►

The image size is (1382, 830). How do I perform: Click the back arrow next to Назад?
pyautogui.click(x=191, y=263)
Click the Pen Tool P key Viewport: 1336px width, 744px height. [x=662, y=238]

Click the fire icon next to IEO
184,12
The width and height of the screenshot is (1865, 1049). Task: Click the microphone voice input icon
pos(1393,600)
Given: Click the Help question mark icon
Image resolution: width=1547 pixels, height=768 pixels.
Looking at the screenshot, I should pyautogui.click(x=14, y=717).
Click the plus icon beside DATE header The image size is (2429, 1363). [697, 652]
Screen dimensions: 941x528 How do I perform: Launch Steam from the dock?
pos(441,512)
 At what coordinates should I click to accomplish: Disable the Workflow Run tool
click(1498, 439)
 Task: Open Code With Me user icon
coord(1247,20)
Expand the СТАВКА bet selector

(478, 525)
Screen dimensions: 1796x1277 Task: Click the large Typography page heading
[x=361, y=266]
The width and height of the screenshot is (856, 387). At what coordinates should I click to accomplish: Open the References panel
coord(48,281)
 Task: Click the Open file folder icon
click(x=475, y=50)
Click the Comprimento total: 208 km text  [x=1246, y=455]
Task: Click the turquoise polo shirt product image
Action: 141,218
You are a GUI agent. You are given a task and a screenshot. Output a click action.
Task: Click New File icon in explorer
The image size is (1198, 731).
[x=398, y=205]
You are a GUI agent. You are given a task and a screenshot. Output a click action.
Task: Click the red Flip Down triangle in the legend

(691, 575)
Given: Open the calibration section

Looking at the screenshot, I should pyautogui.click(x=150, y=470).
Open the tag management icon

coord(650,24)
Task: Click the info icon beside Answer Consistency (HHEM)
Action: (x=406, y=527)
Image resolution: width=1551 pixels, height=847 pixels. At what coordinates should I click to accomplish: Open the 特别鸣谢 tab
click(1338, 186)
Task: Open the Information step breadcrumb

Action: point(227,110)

◄

**Prompt:** All of the data needs to be reproduced exactly, with no line missing.

**Output below:**
The image size is (1382, 830). How do I perform: Click the back arrow next to Назад?
pyautogui.click(x=191, y=263)
Click the Pen Tool P key Viewport: 1336px width, 744px height. [x=662, y=238]

Click the fire icon next to IEO
184,12
The width and height of the screenshot is (1865, 1049). Task: Click the microphone voice input icon
pos(1393,600)
Given: Click the Help question mark icon
Image resolution: width=1547 pixels, height=768 pixels.
Looking at the screenshot, I should pyautogui.click(x=14, y=717).
Click the plus icon beside DATE header The image size is (2429, 1363). [697, 652]
Screen dimensions: 941x528 How do I perform: Launch Steam from the dock?
pos(441,512)
 At what coordinates should I click to accomplish: Disable the Workflow Run tool
click(1498, 439)
 Task: Open Code With Me user icon
coord(1247,20)
Expand the СТАВКА bet selector

(478, 525)
Screen dimensions: 1796x1277 Task: Click the large Typography page heading
[x=361, y=266]
The width and height of the screenshot is (856, 387). At what coordinates should I click to accomplish: Open the References panel
coord(48,281)
 Task: Click the Open file folder icon
click(x=475, y=50)
Click the Comprimento total: 208 km text  [x=1246, y=455]
Task: Click the turquoise polo shirt product image
Action: 141,218
You are a GUI agent. You are given a task and a screenshot. Output a click action.
Task: Click New File icon in explorer
The image size is (1198, 731).
[x=398, y=205]
You are a GUI agent. You are given a task and a screenshot. Output a click action.
Task: Click the red Flip Down triangle in the legend

(691, 575)
Given: Open the calibration section

Looking at the screenshot, I should pyautogui.click(x=150, y=470).
Open the tag management icon

coord(650,24)
Task: Click the info icon beside Answer Consistency (HHEM)
Action: (x=406, y=527)
Image resolution: width=1551 pixels, height=847 pixels. At what coordinates should I click to accomplish: Open the 特别鸣谢 tab
click(1338, 186)
Task: Open the Information step breadcrumb

Action: point(227,110)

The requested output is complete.